Doctestability

Some languages let you use inline documentation to write example code that can be used as unit tests. In Python, these are called doctests. They look something like this:

def adder(a, b):
    """Adds two numbers for example purposes.

    >>> adder(1, 2)
    3

    >>> adder(5, 2)
    7

    """
    return a + b

I’m becoming a big fan of this feature. Because I’ve noticed that the ability to effectively doctest something is usually an indicator of good design.

What is an “effective doctest”? I mean a doctest that:

  • Is easy to understand
  • Is focused: doesn’t require a lot of setup
  • Is safe: no side effects
  • Communicates: It’s documentation first and a test second

These are also things you can say about code that is well designed: it’s easy to understand, focused, safe, and communicates intent.

A black-box, purely functional object meets all of these criteria. You pass some data in, you get some data out. Passing the same data in always gives you the same data out. This is the perfect candidate for a doctest, so let your desire to doctest force you to write more functions like this.

But what about situations where you must have side effects?

Recently I needed an object to route background tasks. For example, when background task A was finished, it should fire off task B and C in parallel, and when B was finished, it should fire off D. Upon task completion, the task router should be triggered again with a message saying the task was completed so we can fire off the next task(s).
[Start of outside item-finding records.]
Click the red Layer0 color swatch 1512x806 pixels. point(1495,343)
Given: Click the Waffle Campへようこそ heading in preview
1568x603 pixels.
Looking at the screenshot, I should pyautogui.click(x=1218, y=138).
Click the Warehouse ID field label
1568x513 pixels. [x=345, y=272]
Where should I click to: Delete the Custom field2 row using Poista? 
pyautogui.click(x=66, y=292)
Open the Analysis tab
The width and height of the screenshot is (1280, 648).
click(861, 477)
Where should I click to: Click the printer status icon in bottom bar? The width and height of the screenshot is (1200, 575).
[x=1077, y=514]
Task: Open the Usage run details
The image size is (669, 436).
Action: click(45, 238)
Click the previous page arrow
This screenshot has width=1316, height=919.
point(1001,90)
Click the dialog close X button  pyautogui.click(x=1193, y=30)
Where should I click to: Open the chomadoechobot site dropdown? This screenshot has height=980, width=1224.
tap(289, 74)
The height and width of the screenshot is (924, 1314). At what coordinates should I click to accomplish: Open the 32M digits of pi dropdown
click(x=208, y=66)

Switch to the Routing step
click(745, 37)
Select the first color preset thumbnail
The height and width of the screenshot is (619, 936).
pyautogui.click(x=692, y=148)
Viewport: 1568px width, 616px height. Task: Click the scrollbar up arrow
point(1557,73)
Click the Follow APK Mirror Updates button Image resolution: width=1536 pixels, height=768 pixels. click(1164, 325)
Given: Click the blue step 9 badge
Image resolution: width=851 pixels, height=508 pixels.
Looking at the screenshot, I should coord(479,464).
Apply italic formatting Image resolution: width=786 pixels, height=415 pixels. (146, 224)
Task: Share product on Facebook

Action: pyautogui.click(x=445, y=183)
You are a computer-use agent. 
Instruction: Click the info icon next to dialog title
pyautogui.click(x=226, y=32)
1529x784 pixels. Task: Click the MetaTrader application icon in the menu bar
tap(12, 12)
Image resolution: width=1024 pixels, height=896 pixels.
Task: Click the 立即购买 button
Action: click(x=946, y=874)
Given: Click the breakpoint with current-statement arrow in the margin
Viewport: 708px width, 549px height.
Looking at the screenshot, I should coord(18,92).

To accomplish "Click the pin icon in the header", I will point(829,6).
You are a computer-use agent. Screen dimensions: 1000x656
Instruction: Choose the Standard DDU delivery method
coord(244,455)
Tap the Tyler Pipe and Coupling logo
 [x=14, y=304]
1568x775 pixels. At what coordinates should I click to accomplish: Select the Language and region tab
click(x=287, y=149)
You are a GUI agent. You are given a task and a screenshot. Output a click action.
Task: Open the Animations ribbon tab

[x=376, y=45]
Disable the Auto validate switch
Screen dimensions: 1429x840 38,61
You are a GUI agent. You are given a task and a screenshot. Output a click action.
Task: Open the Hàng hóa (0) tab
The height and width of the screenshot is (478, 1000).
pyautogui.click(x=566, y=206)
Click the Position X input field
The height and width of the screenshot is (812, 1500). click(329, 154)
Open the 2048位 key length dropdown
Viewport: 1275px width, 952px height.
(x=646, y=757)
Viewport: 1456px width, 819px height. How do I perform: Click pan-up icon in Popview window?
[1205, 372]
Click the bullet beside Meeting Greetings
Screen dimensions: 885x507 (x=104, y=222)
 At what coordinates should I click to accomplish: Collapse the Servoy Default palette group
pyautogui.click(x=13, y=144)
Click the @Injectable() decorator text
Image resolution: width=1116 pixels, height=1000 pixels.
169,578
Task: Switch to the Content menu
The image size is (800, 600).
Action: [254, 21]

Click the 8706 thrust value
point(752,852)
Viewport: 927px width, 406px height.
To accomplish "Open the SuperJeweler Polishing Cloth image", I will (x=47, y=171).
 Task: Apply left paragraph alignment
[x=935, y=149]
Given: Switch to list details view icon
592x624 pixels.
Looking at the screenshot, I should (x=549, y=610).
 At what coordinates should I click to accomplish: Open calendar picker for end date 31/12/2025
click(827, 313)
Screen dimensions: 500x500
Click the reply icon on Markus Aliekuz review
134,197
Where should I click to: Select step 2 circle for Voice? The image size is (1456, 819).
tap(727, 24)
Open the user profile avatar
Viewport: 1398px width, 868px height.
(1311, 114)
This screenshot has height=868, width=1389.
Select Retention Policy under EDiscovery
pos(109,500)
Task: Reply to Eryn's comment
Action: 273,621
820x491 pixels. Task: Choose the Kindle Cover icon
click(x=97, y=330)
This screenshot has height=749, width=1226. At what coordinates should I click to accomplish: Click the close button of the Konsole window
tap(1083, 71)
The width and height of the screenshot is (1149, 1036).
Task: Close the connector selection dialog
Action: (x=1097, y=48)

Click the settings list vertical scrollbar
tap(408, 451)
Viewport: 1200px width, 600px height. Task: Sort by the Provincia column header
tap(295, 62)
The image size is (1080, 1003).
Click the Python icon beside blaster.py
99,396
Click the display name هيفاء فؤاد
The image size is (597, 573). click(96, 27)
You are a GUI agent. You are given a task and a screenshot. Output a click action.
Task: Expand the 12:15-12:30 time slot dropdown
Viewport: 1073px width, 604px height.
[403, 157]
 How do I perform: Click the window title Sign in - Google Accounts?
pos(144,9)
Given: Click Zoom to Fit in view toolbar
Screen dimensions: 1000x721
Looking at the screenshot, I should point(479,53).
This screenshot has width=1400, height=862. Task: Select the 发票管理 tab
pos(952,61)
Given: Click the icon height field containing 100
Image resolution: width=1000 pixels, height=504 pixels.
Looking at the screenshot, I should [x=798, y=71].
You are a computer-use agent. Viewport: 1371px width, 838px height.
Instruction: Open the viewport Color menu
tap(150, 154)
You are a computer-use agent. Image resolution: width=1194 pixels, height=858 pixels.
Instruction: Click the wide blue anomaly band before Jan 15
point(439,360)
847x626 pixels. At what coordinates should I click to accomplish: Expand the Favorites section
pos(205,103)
We were going to do this in python using celery. An implementation could have looked like this:

from myproj.celery import app, tasks

@app.task
def router(data, task, message):
    """Route background tasks.

    When task A is complete, run B and C.
    When task B is complete, run D.
    Start the chain by calling:

        router('data', 'task_a', 'start')

    """
    if task == 'task_a':
        if message == 'start':
            tasks.task_a.delay(data) | router('task_a', 'complete')
        if message == 'complete':
            tasks.task_b.delay(data) | router('task_b', 'complete')
            tasks.task_c.delay(data) | router('task_c', 'complete')
    elif task == 'task_b':
        if message == 'complete':
            tasks.task_d.delay(data) | router('task_d', 'complete')
    else:
        # all done
        return data

Let’s look past the nested conditionals I used to keep the example compact and see what else is wrong with this function: My business logic – what tasks get triggered when – is tightly coupled to a third-party implementation: celery.

@app.task, .delay(), and chaining calls with a pipe are all celery-specific. This doesn’t seem too bad now, but this logic is likely to grow more complex, make the coupling even tighter, cluttering the logic, and making it even harder to test. And what happens when we outgrow our celery implementation and want to move to something like Amazon Simple Workflow Service?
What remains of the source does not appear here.